The headstock is where most of the string changing action takes place.
On the headstock there are tuning posts around which you will wrap the strings.
Each tuning post has a little string hole in the center. As you will see, the end of the string is placed in the string hole.
A tuning key is connected to each tuning post. Turning the key one way tightens the string (making the pitch go higher); turning the key the other way loosens the string (making the pitch go lower). The direction depends on your bass and how it is strung. You need to listen for which way is which.
On some headstock designs string trees help hold the strings at the proper height. Some string trees look more tree-like than the one pictured above. They often look like a disc or button.

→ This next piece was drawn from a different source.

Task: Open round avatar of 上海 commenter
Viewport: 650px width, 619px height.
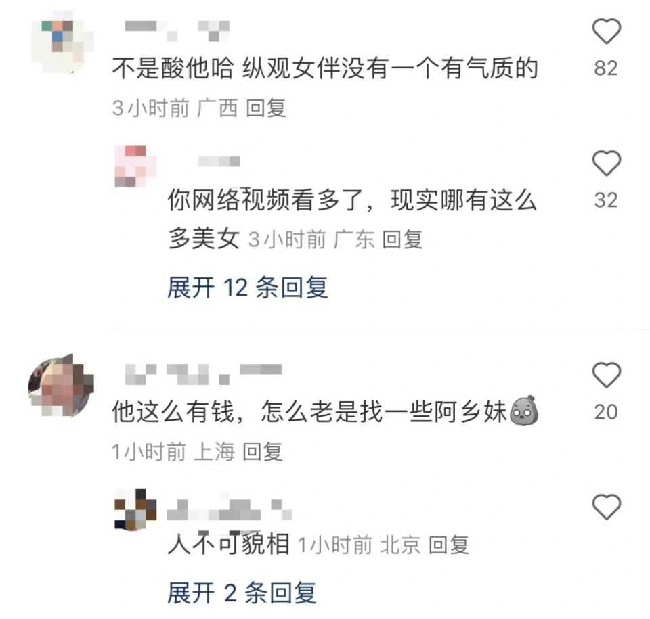Action: click(61, 386)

The nut is the part located between the headstock and the fretboard. The nut holds the strings at the proper height over the fretboard and keeps the strings spaced correctly.
There are a couple of common headstock designs. There is the straight headstock found on Fenders, Fender knock-offs and others. These headstocks go straight in line with the neck.

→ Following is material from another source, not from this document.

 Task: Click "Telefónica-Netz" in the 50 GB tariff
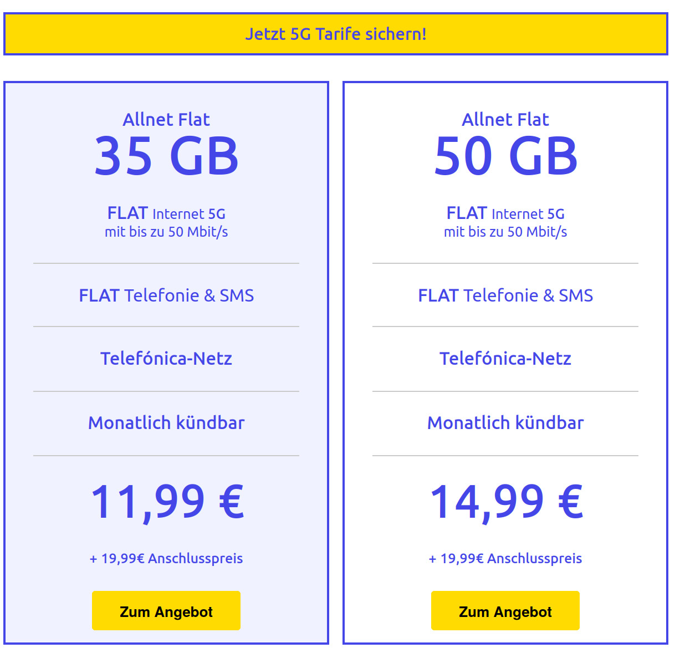click(x=505, y=358)
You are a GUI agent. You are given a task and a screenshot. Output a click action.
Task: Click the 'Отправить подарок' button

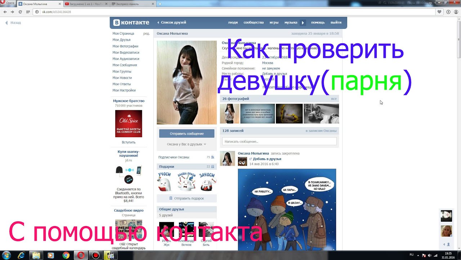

Then there is the angleback headstock found on most modern designs. The angleback headstock angles away from the straight line of the neck. The angle of the headstock helps pull the strings tightly over the nut. On straight headstocks the string tree helps pull the strings tightly over the nut.
The bridge is the metal plate that is bolted to the body of your bass.
For each string there is a saddle on which the string rides (yee-haw!). The string saddles hold the strings at the proper height and spacing on the other end of your bass. They are adjustable with screwdrivers and hex keys, but I don’t recommend adjusting them unless you know what you are doing. There’s a lot more to adjusting the height of the strings than you may realize at this point.